1

Sometimes you want to limit the axis range of a plot to a region of interest so that certain features (e.g. location of the median & quartiles) are emphasized. Nevertheless, it may be of interest to make it clear how many/what proportion of values lie outside the (truncated) axis range.

I am trying to show this when using ggplot2 in R and am wondering whether there is some buildt-in way of doing this in ggplot2 (or alternatively some sensible solution some of you may have used). I am not actually particularly wedded to any particular way of displaying this (e.g. jittered points with a different symbol at the edge of the plot, a little bar outside that depending on how full it is shows the proportion outside the range, some kind of other display that somehow conveys the information).

Below is some example code that creates some mock data and the kind of plot I have in mind (shown below the code), but without any clear indication exactly how much data is outside the y-axis range.

library(ggplot2)
set.seed(seed=123)
group <- rep(c(0,1),each=500)
y <- rcauchy(1000, group, 10)
mockdata <- data.frame(group,y)

ggplot(mockdata, aes(factor(group),y)) + geom_boxplot(aes(fill = factor(group))) + coord_cartesian(ylim = c(-40,40))
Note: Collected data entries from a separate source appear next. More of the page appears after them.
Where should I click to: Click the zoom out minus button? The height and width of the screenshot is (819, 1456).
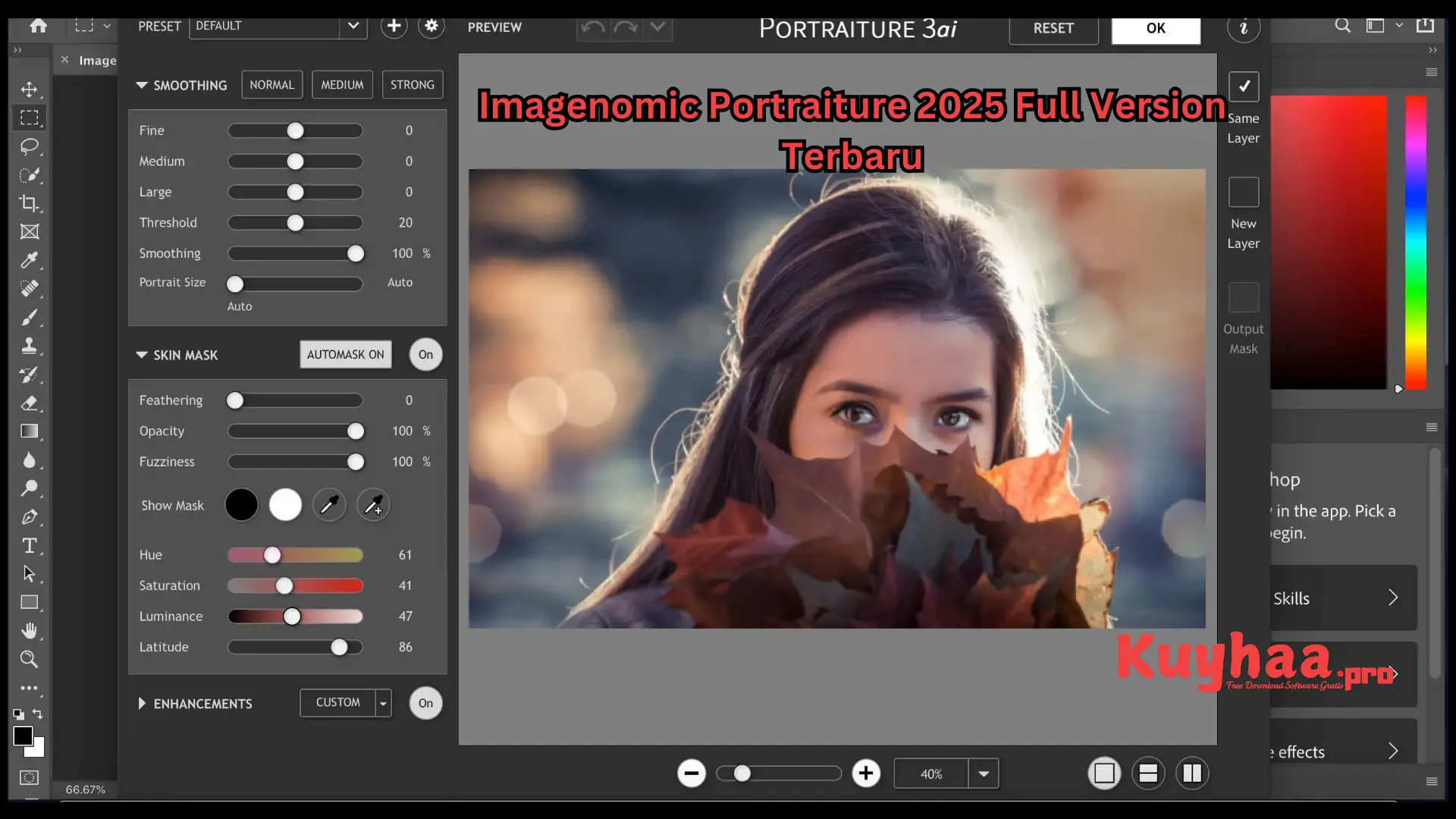pos(691,774)
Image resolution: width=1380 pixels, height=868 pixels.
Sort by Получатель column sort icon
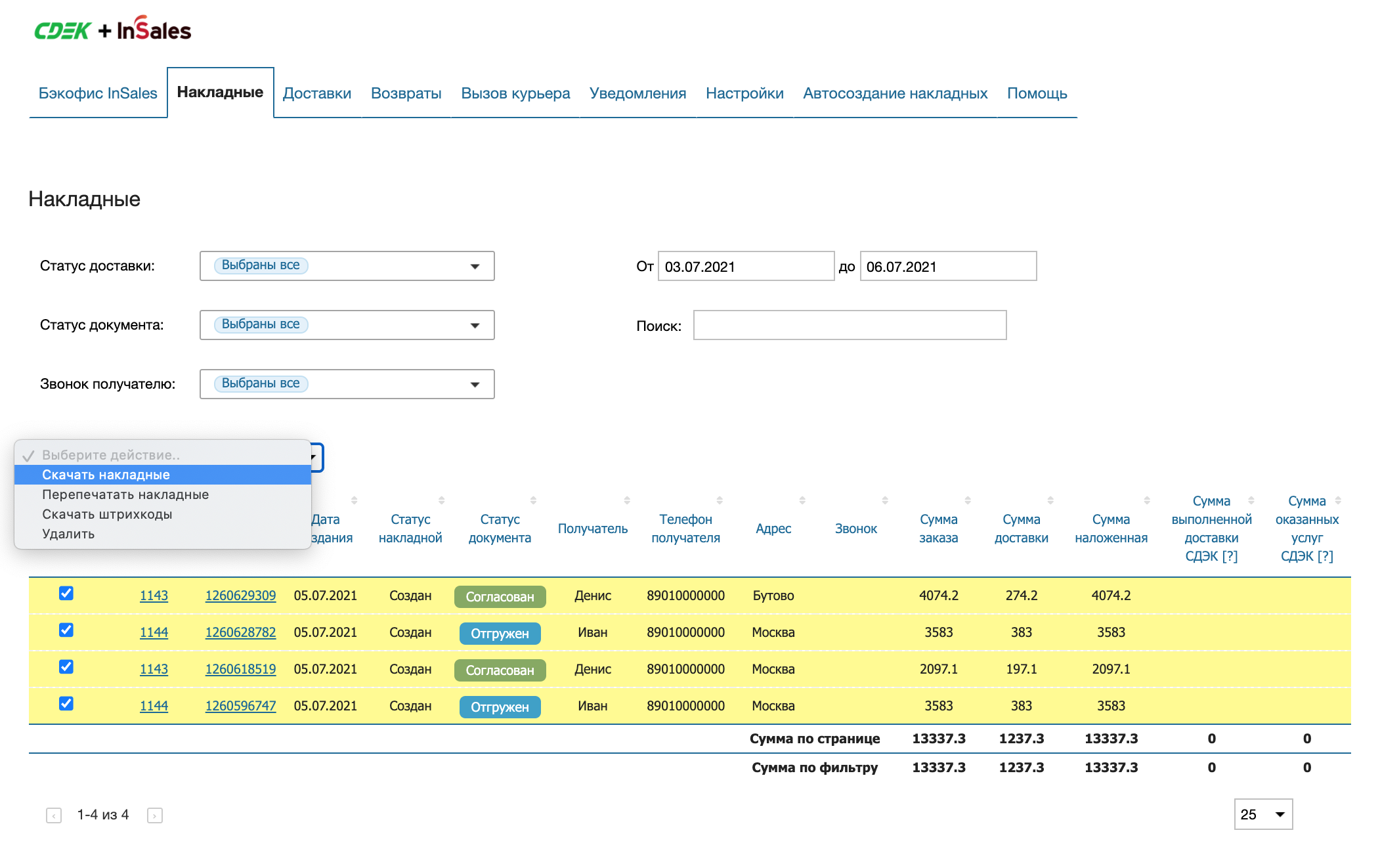tap(626, 500)
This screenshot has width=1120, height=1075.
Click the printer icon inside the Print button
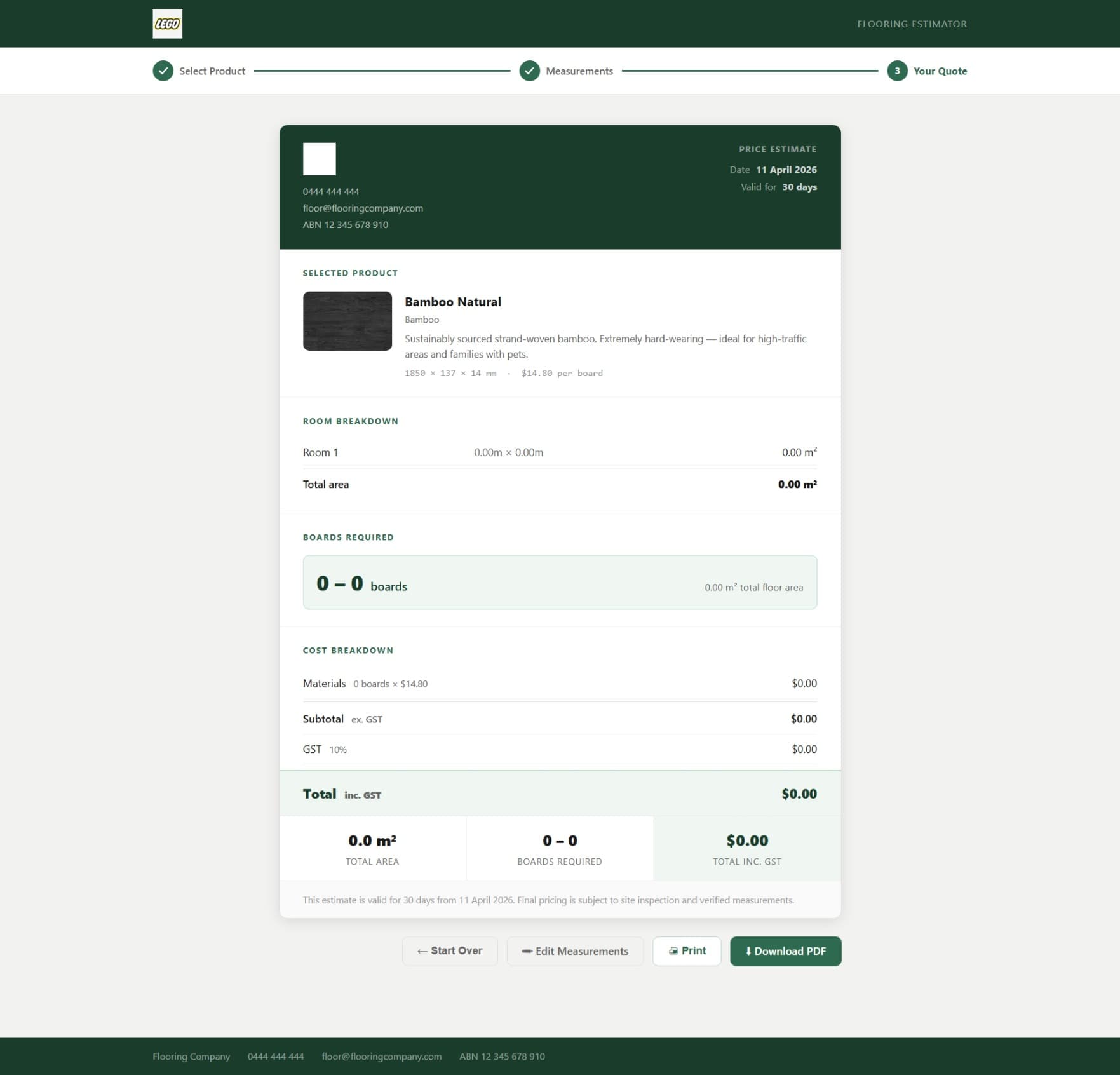point(673,950)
enter image description here

Björn
  • 644
  • 10
  • 23
  • You can use the `quantile` function. `coord_cartesian(ylim = quantile(mockdata$y,probs = c(0.10,0.90)))` and that way you can represent what percentage of points are cut off. – A Gore Jul 26 '17 at 19:19
  • Your example code would truncate at the 10th and 90th percentile of the pooled data of the two groups. But these may differ for the two groups, i was hoping for some way to actually show info on the truncation on the plot. – Björn Jul 27 '17 at 04:25

1 Answers1

2

You may compute these values in advance and display them via e.g. geom_text:

library(dplyr)
upper_lim <- 40
lower_lim <- -40
mockdata$upper_cut <- mockdata$y > upper_lim
mockdata$lower_cut <- mockdata$y < lower_lim
mockdata$group <- as.factor(mockdata$group)
mockpts <- mockdata %>% 
    group_by(group) %>% 
    summarise(upper_count = sum(upper_cut), 
              lower_count = sum(lower_cut)) 

ggplot(mockdata, aes(group, y)) + 
    geom_boxplot(aes(fill = group)) + 
    coord_cartesian(ylim = c(lower_lim, upper_lim)) + 
    geom_text(y = lower_lim, data = mockpts, 
              aes(label = lower_count, x = group), hjust = 1.5) + 
    geom_text(y = upper_lim, data = mockpts, 
              aes(label = upper_count, x = group), hjust = 1.5)

enter image description here

tonytonov
  • 25,060
  • 16
  • 82
  • 98